Ned’s response about seventeen, and how the group he had been with had little interest in trying to solve the puzzle of the room, stood as a stark example as to how people could languish in House for months upon months. Playing The Game was something her mother had taught her to do, something she had long railed against, feeling that she was sacrificing her personality and her beliefs to go along with things that others wanted her to do that she felt were stupid. But to get where you wanted to go, you had to Play The Game. Dress the part. Mute your true feelings. Make the effort to be what they wanted you to be—for a time. Then, re-introduce yourself when you’ve won.

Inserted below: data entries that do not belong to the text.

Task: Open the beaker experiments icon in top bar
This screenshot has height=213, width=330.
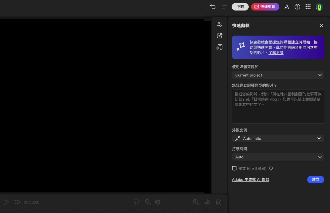Action: (287, 7)
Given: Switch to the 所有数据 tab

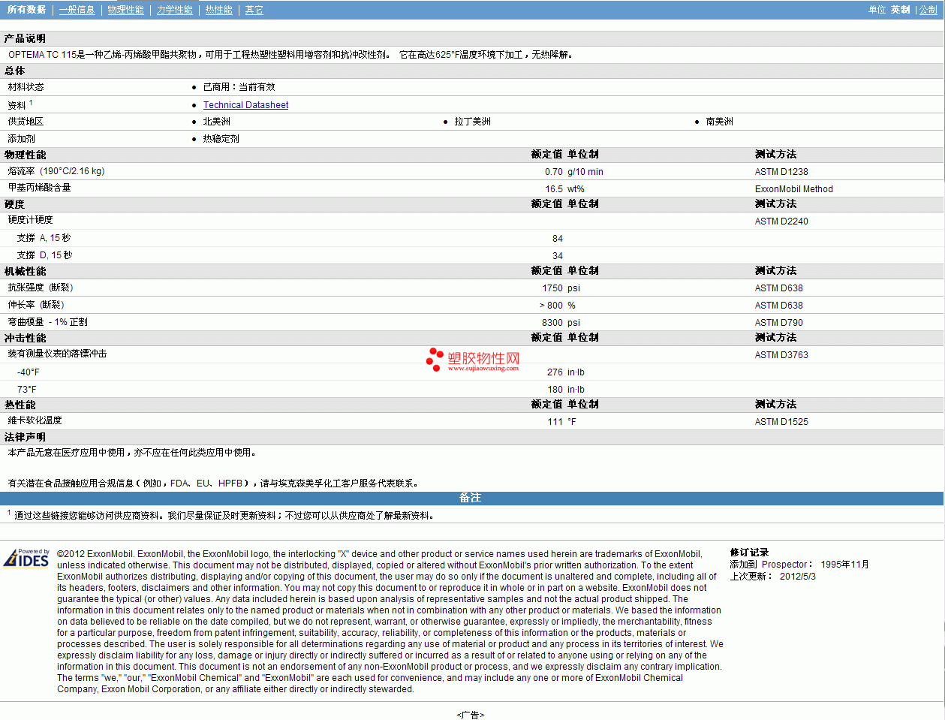Looking at the screenshot, I should pyautogui.click(x=26, y=10).
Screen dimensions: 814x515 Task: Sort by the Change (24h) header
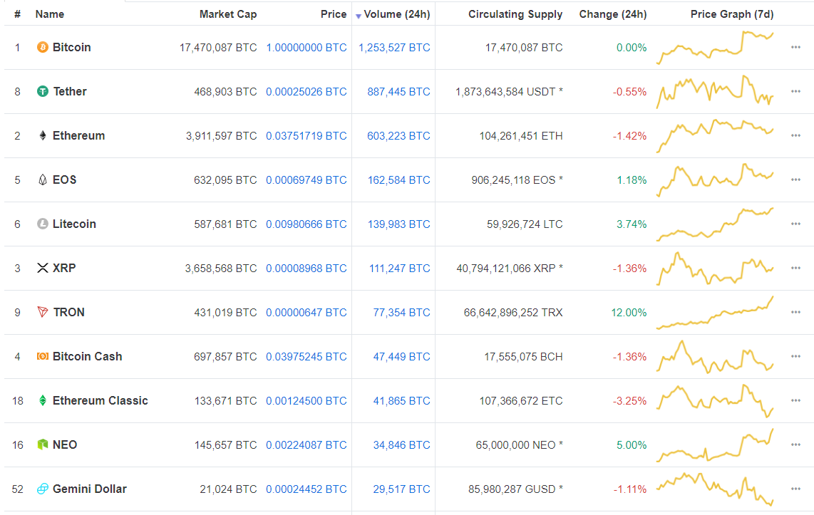pyautogui.click(x=612, y=14)
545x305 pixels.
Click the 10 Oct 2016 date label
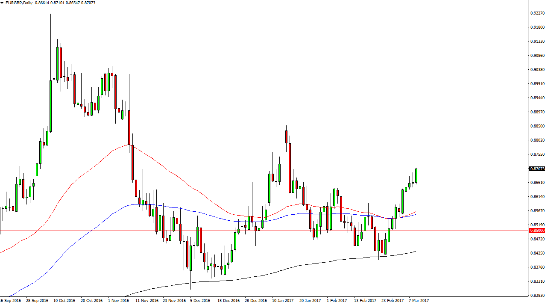coord(64,300)
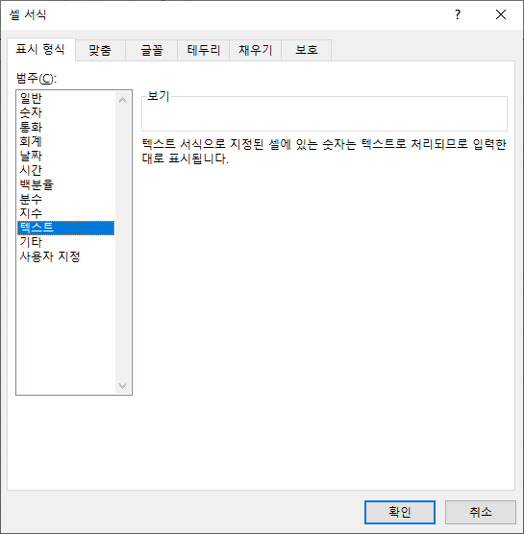
Task: Open the 테두리 tab
Action: [x=204, y=50]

This was more of the same, if this time life-or-death. When BOA presented you with an invitation to Play The Game, you did it or you could stay in House, what the hell did they care? Wherever they were farming their money for upkeep, it was enough that they didn’t mind the stragglers. Ned said he held only bitterness for fourteen, he’d only encountered badness there. She thought but did not say that it might have been because his mindset was all wrong. She thought of Cal as the perfect example. She was beginning to feel that they had won over Cal because of, not in spite of, their willingness to try to do so at all.

Garry half-joked, as all of their jokes in House seemed to be, about the fact that it would just be boring if they all died on the first floor they were expected to tackle.

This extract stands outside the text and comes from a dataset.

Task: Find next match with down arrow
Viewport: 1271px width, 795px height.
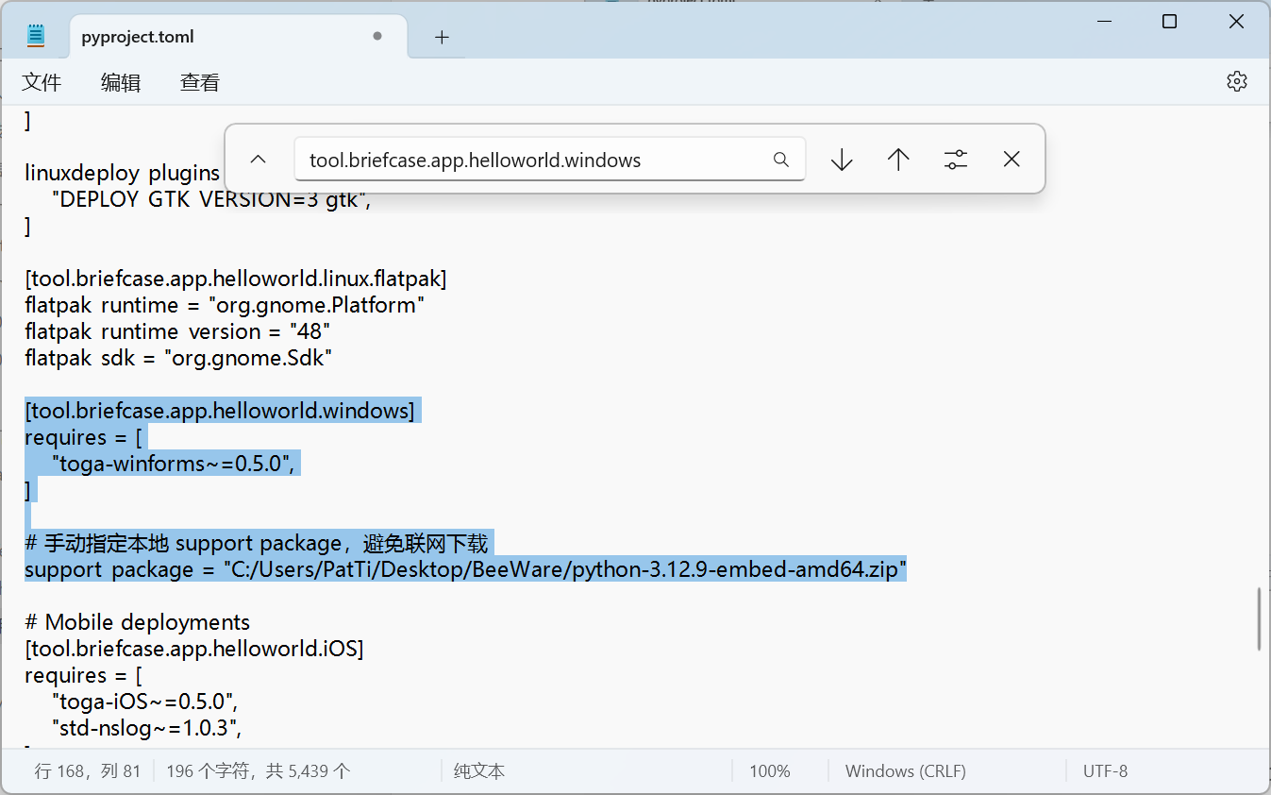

“I don’t think BOA tests people with the intent of watching them fail,” She said. She agreed with his assessment of BOA. “If they wanted to watch us flounder, they wouldn’t have given us any direction at all.” It went back, again, to the Complex, the hints about upcoming tests and what might be needed. The fact that BOA didn’t stop Angel shooting her in the heart, when they so easily could have. It was mind-numbing when one considered the absolute hell that was House, the forceful breaking down that was the Complex. BOA didn’t seem to want people to fail.

But what, then, did they fucking want?

She was with Garry, too, on his thoughts that their small group was far better than a large one, perhaps a pod who stuck together—though not so much for the entertainment factor. “Lord of the Flies,” She said, again becoming The Editor, “The group led by the maniac got larger, and suddenly everybody’s acting like a fucking maniac. The small group managed to stay nearly sane. Proper decision-making, clear thought, was their driving force. Blood was the driving force of the other.

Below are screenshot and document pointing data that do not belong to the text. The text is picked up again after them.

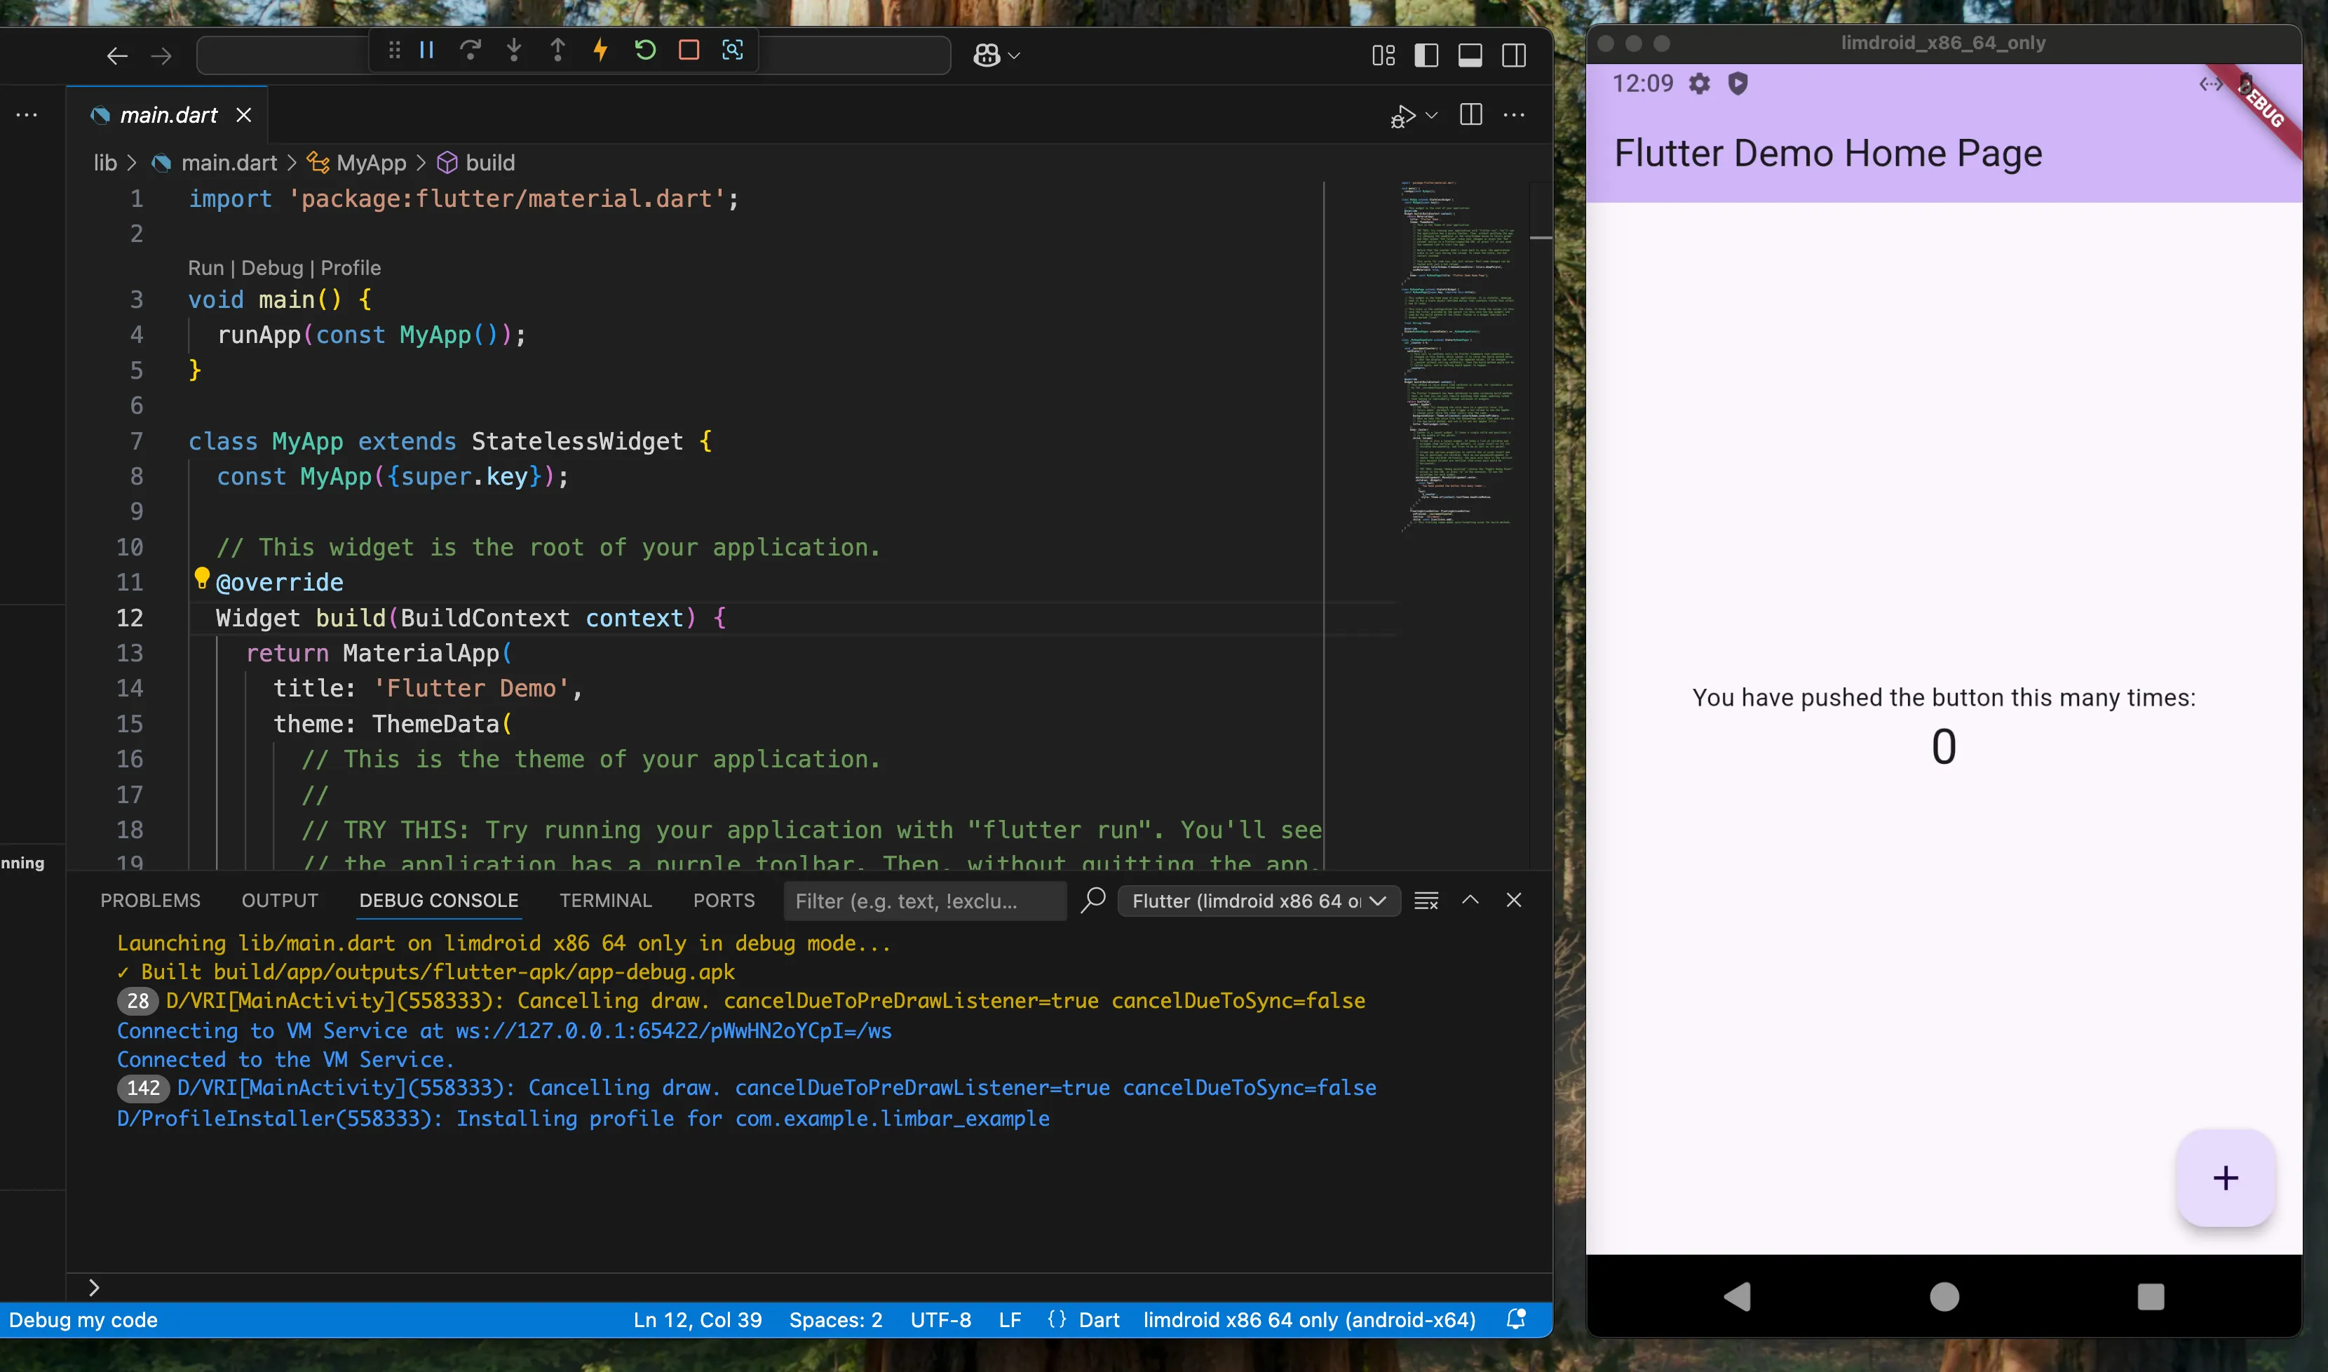The width and height of the screenshot is (2328, 1372).
Task: Toggle the primary side bar visibility
Action: [1426, 55]
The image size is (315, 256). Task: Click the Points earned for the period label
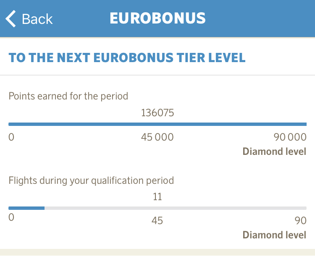(x=68, y=96)
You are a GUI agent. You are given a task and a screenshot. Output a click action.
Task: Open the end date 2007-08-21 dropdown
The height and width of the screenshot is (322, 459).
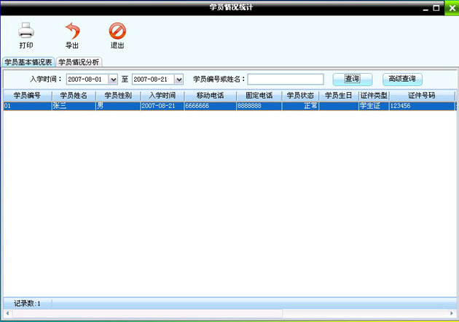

“And the idea showed itself in everyday life, as well,” She went on, staring at the wall, “Occupy Wall Street. Tea Parties. The larger a group becomes, the more muddled the message, the less any one person knows the goal or the reasons or the sane argument that started the thing. The world sees a giant bloc of fucking morons, the message is lost, suddenly people are spouting racist epithets and shitting on police cars and raping people in a fantasy tent city. And they lose the world’s attention, eventually, the crowd begins to disperse and nobody remembers what it was anybody gave a damn about in the first place. The group as a whole just loses its fucking mind.”

The elevator ride seemed unusually long, to her, they passed the floor they’d chosen a number of times as groups and individuals went on and came off. No one really spoke. No one eyed them with misgivings. There was only a dark, mutual understanding about what anybody was there to do. Some of the people she had seen might be stepping off the elevator and straight to an untimely death by refusal to play the game. Can You? or Will You?

When they were finally ushered to the floor they had chosen, the elevator was empty. Garry said, “I guess they want us alone on this quest. I gotta say, I like it better this way.”

“Me too,” She said, following his lead. As with so many floors, they followed a corridor to another opening that stopped short into a tall wall. Three tunnels. When she looked into them, she could just see that they were metal from the light in the main room, but they quickly grew dark as she tried to look down them. The tunnels were clearly marked for each of them, by eye color. Ned said with some sarcasm that he wondered what it was BOA wanted them to do.

“What we do,” She said, answering him whether he wanted the answer or not, “Is take our tunnels to wherever they end up. They're marked by eye color, and as if that wasn’t enough, size.”

The idea that they’d be split up was worrisome, but she said, before they could comment on the fact, “They have to see. They have to see if we’ll actually do it. The floors are going to be specific to us, now, you see? I bet if anybody tries to choose this floor on the elevator, the button won’t light up or the door won’t open. This is ours, now. We should see it as an accomplishment. We need to distribute among us the weapons we have on us, and then go forth.”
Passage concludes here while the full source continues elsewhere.